In the Louvre, in a small room near the end of the Italian galleries, Leonardo's Saint John the Baptist hangs almost alone. The painting is dark — a figure emerging from a near-black background. John is half-nude, wrapped in what may be animal skin, holding a slender reed cross in his left hand. His right hand is raised. The index finger points straight up.
The Finger That Points Elsewhere
He is smiling. This is the detail visitors cannot stop looking at. It is not a wide smile. It is small, closed-lipped, almost conspiratorial. His eyes, dark and soft, look directly at you. The mouth turns up just slightly at the corners. Nothing about this face fits the traditional image of the Baptist — a wild-eyed ascetic of the desert, dressed in camel hair, shouting repentance. This John looks like someone who has understood something, and knows you do not yet.
The Voice That Points Away From Itself
The Gospel of John quotes the Baptist describing himself in a single sentence:
"He said, I am the voice of one crying in the wilderness, Make straight the way of the Lord, as said the prophet Isaiah."
I am the voice. Not "I am a prophet." Not "I am important." A voice — a thing that makes sound and then disappears into air. A voice that says one thing: make straight the way of the Lord. The preaching of the Baptist is consistently about someone other than himself. He says, he must increase, but I must decrease. He says, the latchet of whose shoes I am not worthy to unloose. He is a finger that points elsewhere.
Leonardo has painted the finger. The entire composition rises to it. The pointing up is unavoidable. But the painter has also painted the face beneath the finger, and that face — smiling, knowing, intimate — is what holds you. The smile is the painter's commentary. John does not seem burdened by his role. He seems, in fact, to be in on something.
What the Painter Knew
Leonardo worked on this picture in the last years of his life. It is one of the paintings he carried with him when he left Italy for France in 1516, at the invitation of King Francis I. He kept it near him until his death in 1519. For three years, the Baptist and the old painter shared a room.
There is a temptation to read biography into the painting — an old artist, close to his end, painting the figure who said I must decrease, knowing that his own increase was nearly finished. Whether that reading is true or not, the painting seems to accept it.
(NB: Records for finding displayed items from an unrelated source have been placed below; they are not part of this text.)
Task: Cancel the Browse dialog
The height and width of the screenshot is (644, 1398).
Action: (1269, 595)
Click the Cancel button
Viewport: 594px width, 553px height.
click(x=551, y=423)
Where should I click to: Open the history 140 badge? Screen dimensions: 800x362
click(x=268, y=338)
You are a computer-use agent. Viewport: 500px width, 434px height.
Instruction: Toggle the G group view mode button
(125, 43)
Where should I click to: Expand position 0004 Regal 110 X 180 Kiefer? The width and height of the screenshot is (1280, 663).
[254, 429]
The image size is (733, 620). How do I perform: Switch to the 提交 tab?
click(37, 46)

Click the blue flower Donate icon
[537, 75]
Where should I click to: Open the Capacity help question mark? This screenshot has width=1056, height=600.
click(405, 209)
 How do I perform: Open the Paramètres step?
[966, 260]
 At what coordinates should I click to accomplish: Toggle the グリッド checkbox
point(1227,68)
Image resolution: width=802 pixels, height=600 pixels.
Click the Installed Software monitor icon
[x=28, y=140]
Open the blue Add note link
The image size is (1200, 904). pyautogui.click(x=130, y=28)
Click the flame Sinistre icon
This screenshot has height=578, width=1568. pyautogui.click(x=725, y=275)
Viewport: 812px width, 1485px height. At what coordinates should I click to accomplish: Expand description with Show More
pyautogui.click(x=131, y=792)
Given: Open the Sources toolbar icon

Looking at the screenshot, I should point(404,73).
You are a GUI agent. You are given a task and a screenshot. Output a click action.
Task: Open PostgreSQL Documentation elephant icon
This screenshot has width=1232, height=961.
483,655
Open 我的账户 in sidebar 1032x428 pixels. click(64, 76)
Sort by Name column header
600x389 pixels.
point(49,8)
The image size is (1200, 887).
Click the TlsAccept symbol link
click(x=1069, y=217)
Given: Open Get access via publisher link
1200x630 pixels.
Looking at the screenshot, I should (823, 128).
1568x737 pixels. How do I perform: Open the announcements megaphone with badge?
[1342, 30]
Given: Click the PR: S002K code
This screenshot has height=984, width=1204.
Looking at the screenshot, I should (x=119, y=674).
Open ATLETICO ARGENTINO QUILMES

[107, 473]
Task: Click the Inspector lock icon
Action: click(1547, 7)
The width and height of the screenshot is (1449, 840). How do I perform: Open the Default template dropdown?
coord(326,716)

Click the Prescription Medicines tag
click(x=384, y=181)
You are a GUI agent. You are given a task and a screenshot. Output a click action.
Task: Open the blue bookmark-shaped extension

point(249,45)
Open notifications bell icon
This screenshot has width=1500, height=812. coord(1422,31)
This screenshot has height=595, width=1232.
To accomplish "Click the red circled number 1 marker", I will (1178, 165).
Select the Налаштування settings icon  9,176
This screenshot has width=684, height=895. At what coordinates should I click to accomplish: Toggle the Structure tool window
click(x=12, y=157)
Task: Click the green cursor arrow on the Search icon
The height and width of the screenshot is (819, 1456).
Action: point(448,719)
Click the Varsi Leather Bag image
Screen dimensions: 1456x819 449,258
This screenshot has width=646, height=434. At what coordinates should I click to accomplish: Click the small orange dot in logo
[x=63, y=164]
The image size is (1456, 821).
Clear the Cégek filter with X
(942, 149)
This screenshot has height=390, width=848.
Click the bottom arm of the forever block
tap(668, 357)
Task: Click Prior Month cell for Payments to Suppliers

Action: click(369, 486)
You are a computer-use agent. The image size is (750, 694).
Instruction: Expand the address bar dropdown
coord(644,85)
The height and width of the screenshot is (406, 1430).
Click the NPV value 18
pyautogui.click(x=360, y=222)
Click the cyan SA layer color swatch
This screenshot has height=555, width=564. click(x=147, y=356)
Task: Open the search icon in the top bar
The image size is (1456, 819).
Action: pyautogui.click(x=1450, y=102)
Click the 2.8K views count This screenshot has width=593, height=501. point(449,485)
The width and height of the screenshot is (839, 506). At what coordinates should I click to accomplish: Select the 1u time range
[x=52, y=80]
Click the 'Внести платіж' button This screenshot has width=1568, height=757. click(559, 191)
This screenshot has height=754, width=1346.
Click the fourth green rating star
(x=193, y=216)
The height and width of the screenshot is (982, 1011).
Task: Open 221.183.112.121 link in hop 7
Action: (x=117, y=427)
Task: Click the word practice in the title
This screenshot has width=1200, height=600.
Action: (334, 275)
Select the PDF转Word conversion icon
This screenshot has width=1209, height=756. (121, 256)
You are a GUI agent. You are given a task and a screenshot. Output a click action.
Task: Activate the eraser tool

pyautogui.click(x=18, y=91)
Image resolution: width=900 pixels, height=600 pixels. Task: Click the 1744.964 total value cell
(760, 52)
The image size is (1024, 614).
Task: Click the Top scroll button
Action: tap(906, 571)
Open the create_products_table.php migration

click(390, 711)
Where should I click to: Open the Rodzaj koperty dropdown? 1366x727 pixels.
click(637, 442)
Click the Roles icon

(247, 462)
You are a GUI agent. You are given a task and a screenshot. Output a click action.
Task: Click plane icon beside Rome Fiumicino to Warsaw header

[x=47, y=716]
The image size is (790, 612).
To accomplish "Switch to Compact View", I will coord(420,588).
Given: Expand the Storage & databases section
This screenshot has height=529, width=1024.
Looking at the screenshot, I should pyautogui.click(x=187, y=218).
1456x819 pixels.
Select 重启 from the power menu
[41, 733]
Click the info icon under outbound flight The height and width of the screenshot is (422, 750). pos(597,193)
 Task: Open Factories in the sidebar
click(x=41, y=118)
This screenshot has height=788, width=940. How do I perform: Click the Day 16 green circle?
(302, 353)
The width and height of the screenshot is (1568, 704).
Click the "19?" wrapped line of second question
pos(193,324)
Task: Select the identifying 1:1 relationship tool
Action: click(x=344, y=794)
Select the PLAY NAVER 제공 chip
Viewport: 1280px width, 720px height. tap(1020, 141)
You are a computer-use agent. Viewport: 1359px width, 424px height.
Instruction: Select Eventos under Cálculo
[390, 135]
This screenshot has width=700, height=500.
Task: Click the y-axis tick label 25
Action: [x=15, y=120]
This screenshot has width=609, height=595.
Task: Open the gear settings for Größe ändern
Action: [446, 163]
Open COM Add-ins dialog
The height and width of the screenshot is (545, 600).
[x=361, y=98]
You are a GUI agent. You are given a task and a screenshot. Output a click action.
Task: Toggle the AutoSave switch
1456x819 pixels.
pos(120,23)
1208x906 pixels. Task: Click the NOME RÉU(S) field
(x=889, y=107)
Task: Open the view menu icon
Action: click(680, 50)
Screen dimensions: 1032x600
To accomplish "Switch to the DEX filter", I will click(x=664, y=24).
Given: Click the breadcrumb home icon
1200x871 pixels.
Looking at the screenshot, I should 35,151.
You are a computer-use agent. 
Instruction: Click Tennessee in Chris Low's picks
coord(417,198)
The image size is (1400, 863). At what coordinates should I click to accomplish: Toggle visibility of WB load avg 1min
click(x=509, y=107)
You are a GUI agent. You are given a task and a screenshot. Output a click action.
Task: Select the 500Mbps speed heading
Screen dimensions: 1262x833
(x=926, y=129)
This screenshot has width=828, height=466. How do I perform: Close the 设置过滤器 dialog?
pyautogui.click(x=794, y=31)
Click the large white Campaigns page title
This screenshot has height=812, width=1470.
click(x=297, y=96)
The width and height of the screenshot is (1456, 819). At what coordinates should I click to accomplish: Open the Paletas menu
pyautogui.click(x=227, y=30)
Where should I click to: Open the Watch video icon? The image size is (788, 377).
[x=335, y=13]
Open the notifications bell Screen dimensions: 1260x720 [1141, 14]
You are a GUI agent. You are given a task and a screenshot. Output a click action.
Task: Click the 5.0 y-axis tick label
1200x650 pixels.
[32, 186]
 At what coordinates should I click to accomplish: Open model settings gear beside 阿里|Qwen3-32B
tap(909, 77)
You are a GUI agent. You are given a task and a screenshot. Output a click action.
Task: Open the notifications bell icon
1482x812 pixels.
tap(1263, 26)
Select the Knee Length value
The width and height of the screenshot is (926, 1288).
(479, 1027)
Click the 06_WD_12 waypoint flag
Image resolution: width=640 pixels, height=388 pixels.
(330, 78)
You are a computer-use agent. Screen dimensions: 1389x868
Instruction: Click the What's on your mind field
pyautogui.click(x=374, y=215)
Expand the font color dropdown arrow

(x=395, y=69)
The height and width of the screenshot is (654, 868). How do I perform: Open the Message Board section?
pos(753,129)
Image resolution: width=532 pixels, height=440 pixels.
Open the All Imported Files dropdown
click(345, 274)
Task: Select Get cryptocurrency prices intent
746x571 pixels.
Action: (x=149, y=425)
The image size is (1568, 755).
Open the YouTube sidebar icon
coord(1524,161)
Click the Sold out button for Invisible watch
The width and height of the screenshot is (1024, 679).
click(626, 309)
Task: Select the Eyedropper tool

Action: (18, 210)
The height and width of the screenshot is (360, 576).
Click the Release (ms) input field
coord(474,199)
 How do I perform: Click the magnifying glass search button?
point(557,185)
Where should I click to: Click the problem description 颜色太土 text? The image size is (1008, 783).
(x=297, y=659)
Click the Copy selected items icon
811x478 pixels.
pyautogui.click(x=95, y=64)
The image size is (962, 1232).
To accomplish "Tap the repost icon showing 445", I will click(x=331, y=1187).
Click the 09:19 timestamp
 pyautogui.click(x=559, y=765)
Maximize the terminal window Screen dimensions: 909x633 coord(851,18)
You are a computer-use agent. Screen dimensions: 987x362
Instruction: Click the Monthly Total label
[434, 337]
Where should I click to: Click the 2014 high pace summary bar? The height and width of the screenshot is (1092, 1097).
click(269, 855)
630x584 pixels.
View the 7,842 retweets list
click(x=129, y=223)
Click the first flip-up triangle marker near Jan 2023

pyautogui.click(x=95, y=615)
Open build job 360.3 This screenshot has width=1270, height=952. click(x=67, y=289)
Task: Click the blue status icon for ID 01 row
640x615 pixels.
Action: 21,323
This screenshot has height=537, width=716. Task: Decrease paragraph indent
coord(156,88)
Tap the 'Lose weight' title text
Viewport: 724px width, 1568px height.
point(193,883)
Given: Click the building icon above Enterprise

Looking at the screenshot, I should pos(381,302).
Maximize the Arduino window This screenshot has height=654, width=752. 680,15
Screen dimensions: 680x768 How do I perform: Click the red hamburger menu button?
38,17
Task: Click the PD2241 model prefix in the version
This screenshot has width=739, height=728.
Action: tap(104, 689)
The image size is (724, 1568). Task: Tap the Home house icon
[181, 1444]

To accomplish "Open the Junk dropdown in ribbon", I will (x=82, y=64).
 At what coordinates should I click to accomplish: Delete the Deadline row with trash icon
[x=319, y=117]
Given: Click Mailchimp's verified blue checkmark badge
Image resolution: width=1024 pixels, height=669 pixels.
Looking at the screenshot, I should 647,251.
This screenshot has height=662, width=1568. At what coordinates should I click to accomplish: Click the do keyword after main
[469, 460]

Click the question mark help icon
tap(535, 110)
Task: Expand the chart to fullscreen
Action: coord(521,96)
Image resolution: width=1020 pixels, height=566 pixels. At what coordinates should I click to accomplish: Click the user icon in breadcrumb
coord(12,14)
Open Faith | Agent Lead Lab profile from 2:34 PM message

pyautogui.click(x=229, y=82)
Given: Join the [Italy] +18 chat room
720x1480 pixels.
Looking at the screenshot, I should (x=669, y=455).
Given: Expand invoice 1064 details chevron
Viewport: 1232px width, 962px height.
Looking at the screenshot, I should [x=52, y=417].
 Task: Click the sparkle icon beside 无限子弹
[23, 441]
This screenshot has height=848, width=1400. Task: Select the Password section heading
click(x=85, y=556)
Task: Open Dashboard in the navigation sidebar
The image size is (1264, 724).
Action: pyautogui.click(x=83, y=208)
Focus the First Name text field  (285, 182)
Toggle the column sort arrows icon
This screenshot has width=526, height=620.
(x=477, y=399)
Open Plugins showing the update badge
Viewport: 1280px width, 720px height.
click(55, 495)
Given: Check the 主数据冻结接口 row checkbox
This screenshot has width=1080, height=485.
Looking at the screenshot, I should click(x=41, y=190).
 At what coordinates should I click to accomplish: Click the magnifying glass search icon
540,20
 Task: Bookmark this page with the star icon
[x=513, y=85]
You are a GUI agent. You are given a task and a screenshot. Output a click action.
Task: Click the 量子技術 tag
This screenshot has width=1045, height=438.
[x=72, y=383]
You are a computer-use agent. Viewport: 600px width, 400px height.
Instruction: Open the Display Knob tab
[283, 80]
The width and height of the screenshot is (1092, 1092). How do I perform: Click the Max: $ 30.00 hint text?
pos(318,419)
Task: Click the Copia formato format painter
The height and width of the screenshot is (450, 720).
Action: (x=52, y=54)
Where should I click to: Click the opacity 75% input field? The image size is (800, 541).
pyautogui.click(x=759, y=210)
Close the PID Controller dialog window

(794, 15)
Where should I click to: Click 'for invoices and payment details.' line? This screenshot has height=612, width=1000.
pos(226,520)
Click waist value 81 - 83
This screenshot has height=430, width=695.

The finger pointing up is also the finger of a man letting go.
The Forty Seconds
Write the verse out by hand — just the clause: I am the voice of one crying in the wilderness. Forty seconds. In that time you feel what the painting knows. That being a voice is different from being a person. That the best any of us can do, sometimes, is to be the finger that points toward what we are not. And that this pointing, if we have understood it, can make us smile.
The finger is still up. The face is still smiling. The voice has already gone on ahead.